More than 100 students picked up the first clues about the crime at the Communications Center, where they watched interactive videos and analyzed impressions of footwear and tool marks, all designed and produced by the Communications Center staff.
Then, following the trail of clues, students traveled to the crime scene in the Tutoring Center, where they analyzed additional details, such as handwriting samples and composite sketches. Tutorial Center Support Specialist Teresa Gallagher said, “Students were intrigued by walking a crime scene, but, more importantly, they learned there are additional support resources on campus.”
Finally, students moved into the Hands-On Learning area of the Math Center to answer the last three questions regarding blood evidence and probability.

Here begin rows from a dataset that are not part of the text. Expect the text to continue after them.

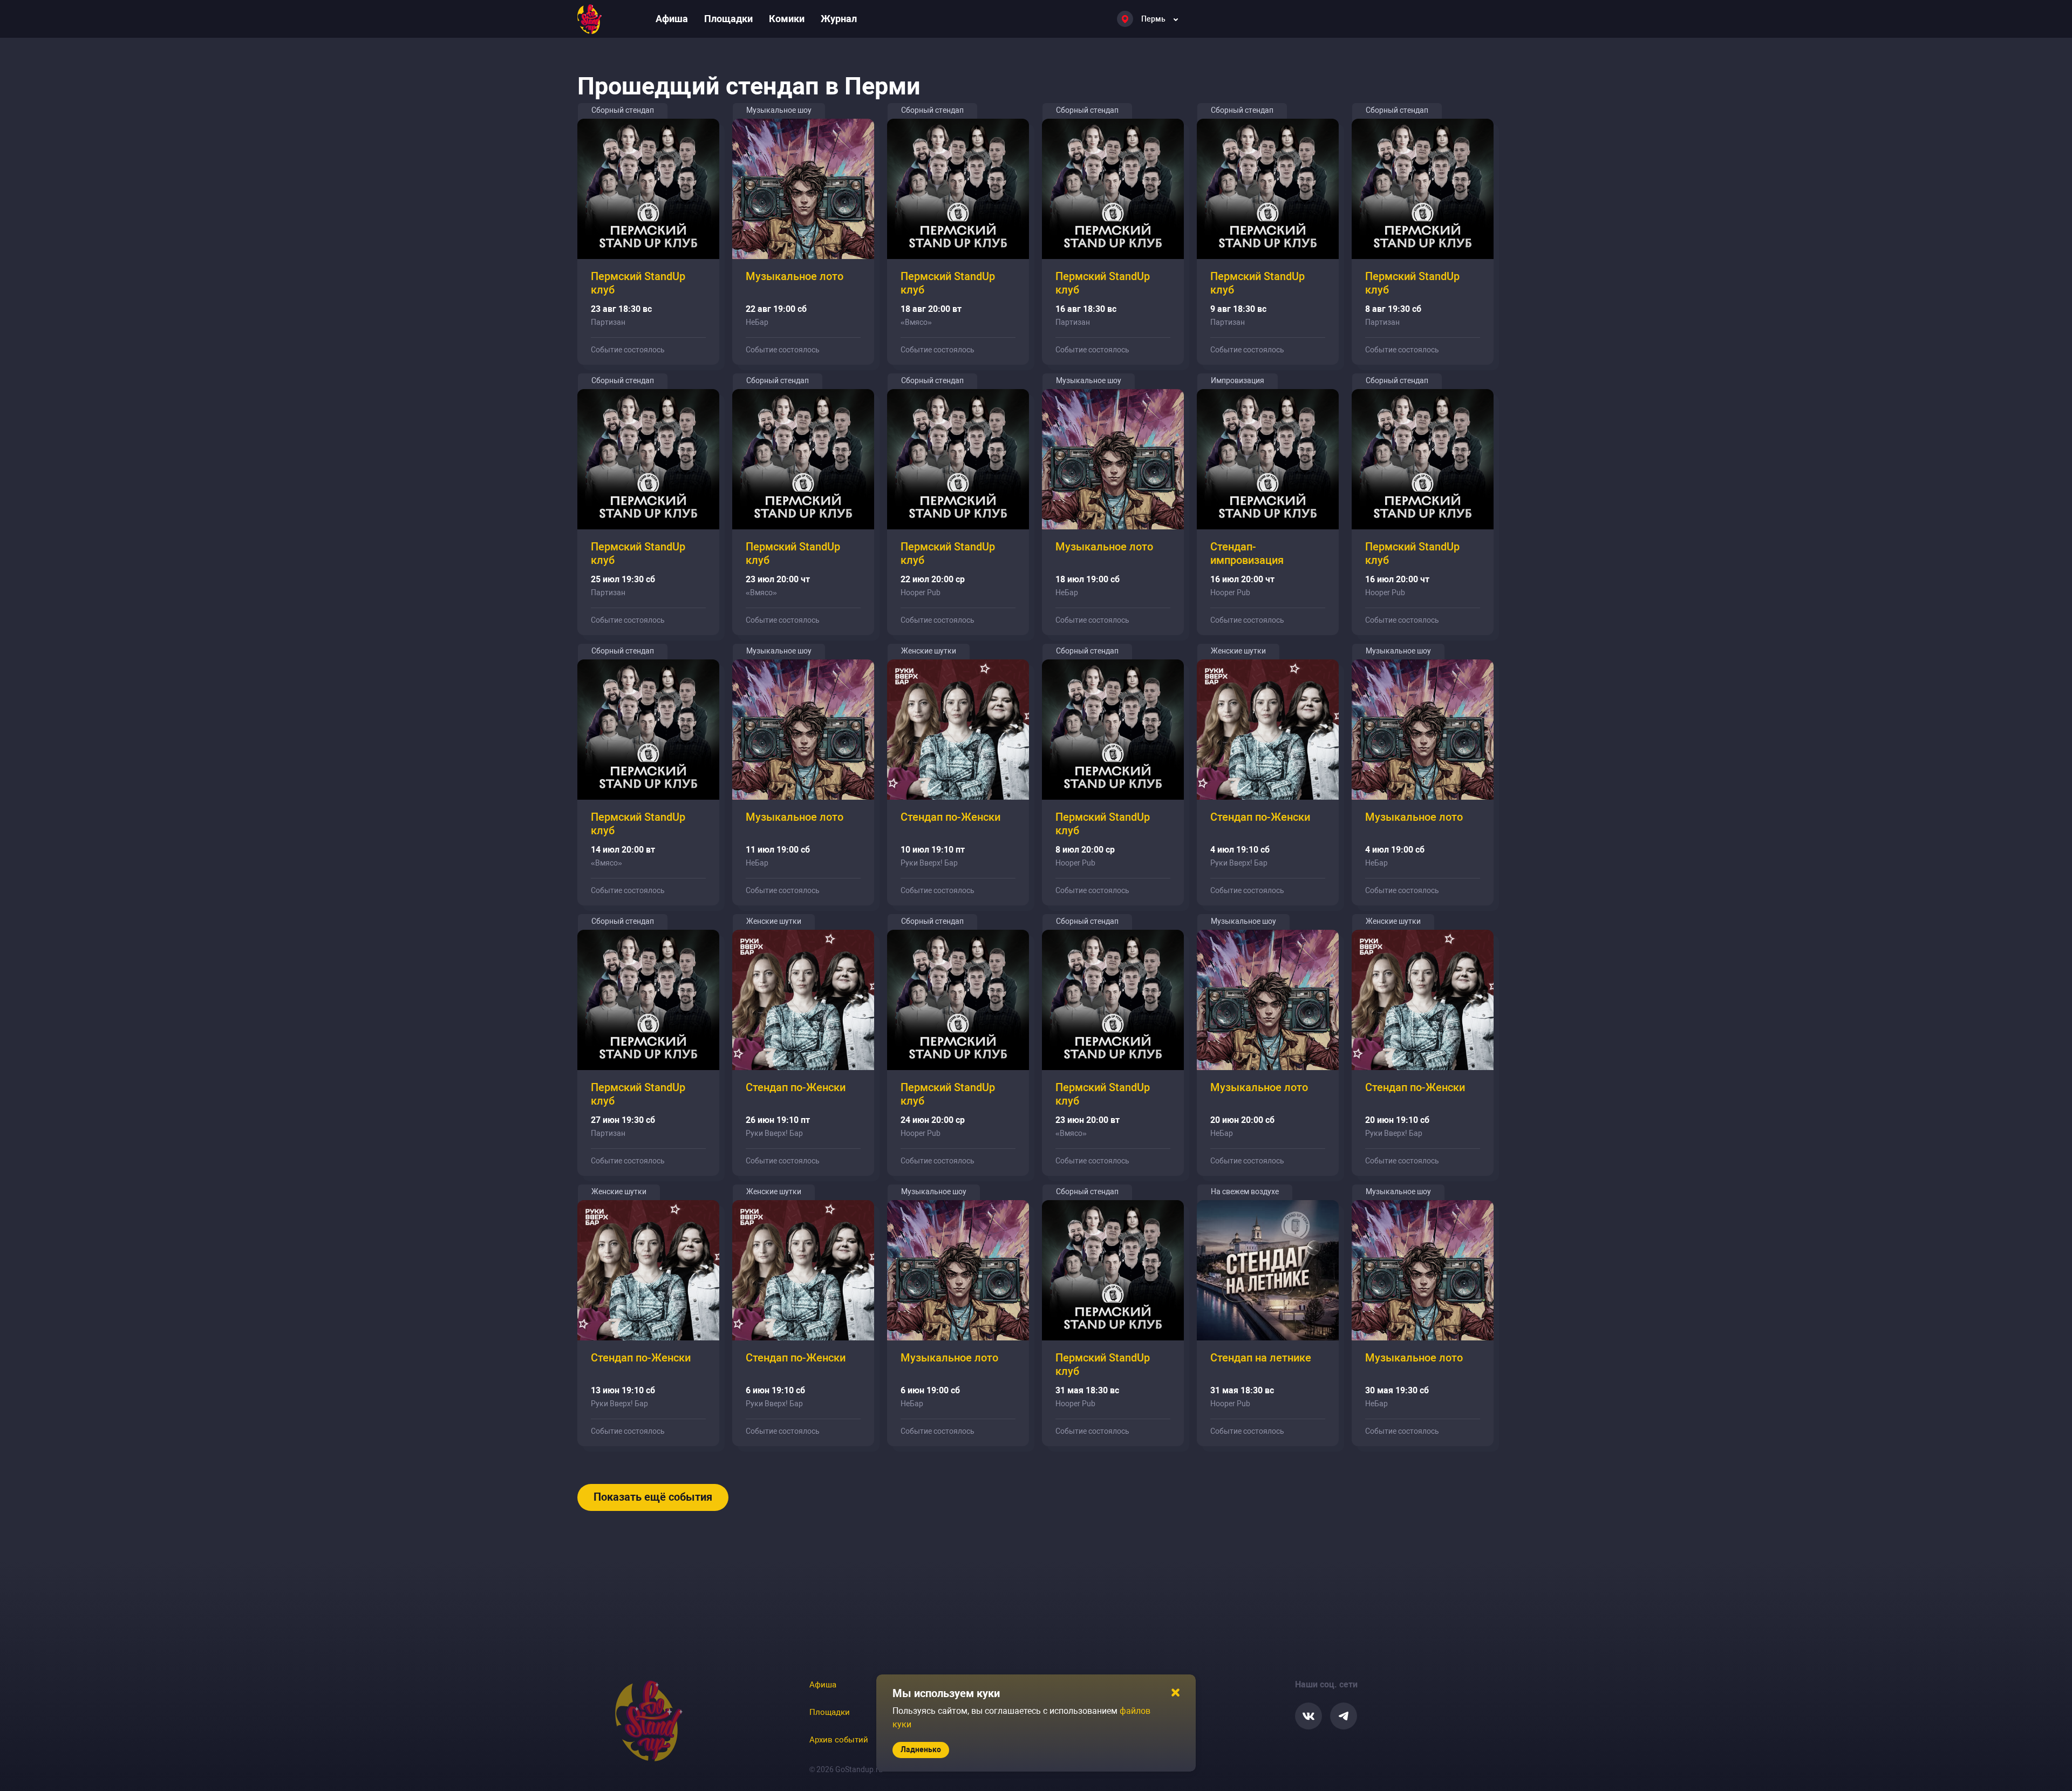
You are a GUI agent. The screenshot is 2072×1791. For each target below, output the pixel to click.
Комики (787, 18)
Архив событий (838, 1740)
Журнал (839, 18)
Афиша (672, 18)
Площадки (728, 18)
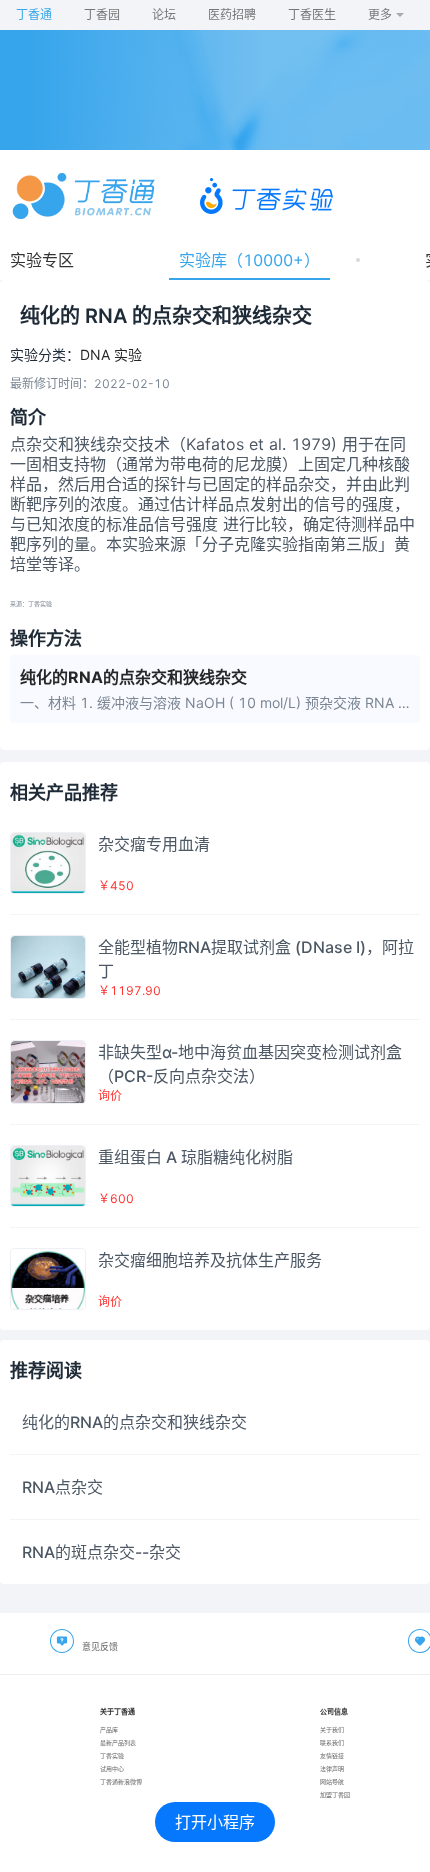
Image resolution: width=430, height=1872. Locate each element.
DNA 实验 (111, 355)
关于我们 (332, 1729)
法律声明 (332, 1768)
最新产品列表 (118, 1742)
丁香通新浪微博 (121, 1781)
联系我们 (332, 1742)
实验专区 (42, 260)
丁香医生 (312, 14)
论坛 (164, 14)
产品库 (109, 1729)
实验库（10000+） (249, 260)
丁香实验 (112, 1755)
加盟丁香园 (335, 1794)
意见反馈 (100, 1646)
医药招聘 (232, 14)
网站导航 (332, 1781)
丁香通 (34, 14)
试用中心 (112, 1768)
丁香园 (102, 14)
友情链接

Instructional Lab Supervisor Courtney Watson also noted, “Students working on the last and critical clue related to blood type evidence in my area shared how they were not previously aware of this valuable learning support for math students, so these types of events help connect us to students.”
Of the 100 students who started the project, 45 students submitted an answer. Of those, 25 selected the correct solution, and three students were selected winners. Cherie Timothee, who is a nursing major, was the first student to submit the correct answer, thus becoming the first winner. “I couldn’t wait to get started with the CSI challenge,” Cherie shared. “It relates to my major, and I liked that we had to move from one location to the other to solve the crime.”
Two other winners were chosen at random at the end of the week from the remaining correct answers — Juan Albarran Corona and Austin Kweyete.
Instructional Lab Supervisor Amy Downs created and organized the project. “It was a good experience for our staff to work together on this project, designing the evidence and the real-life research experience for students,” Amy commented. “We hope to offer more collaborative events in the future, especially when we receive such positive feedback from students and faculty.”
A huge thanks to Senior Instructional Lab Assistant Mia Sotis, Adjunct Professor of Student Life Skills Rick Sotis and Part-time Faculty for English for Academic Purposes Sabrina Ramos-Cotto, who all starred in the short videos, which were then edited by Instructional Lab Assistant Karen Rivera-Guillermety. Students and other staff played an active role in designing the set.
Sponsored by Student Development, the Communications Center and Writing Center will host the Fall Connection on Wednesday, October 17, 2018, from 11:30 a.m. – 1 p.m., which will feature Rick Sotis as Edgar Allan Poe who will read “The Raven” as the center celebrates the autumn season with a Gothic American Literature focus.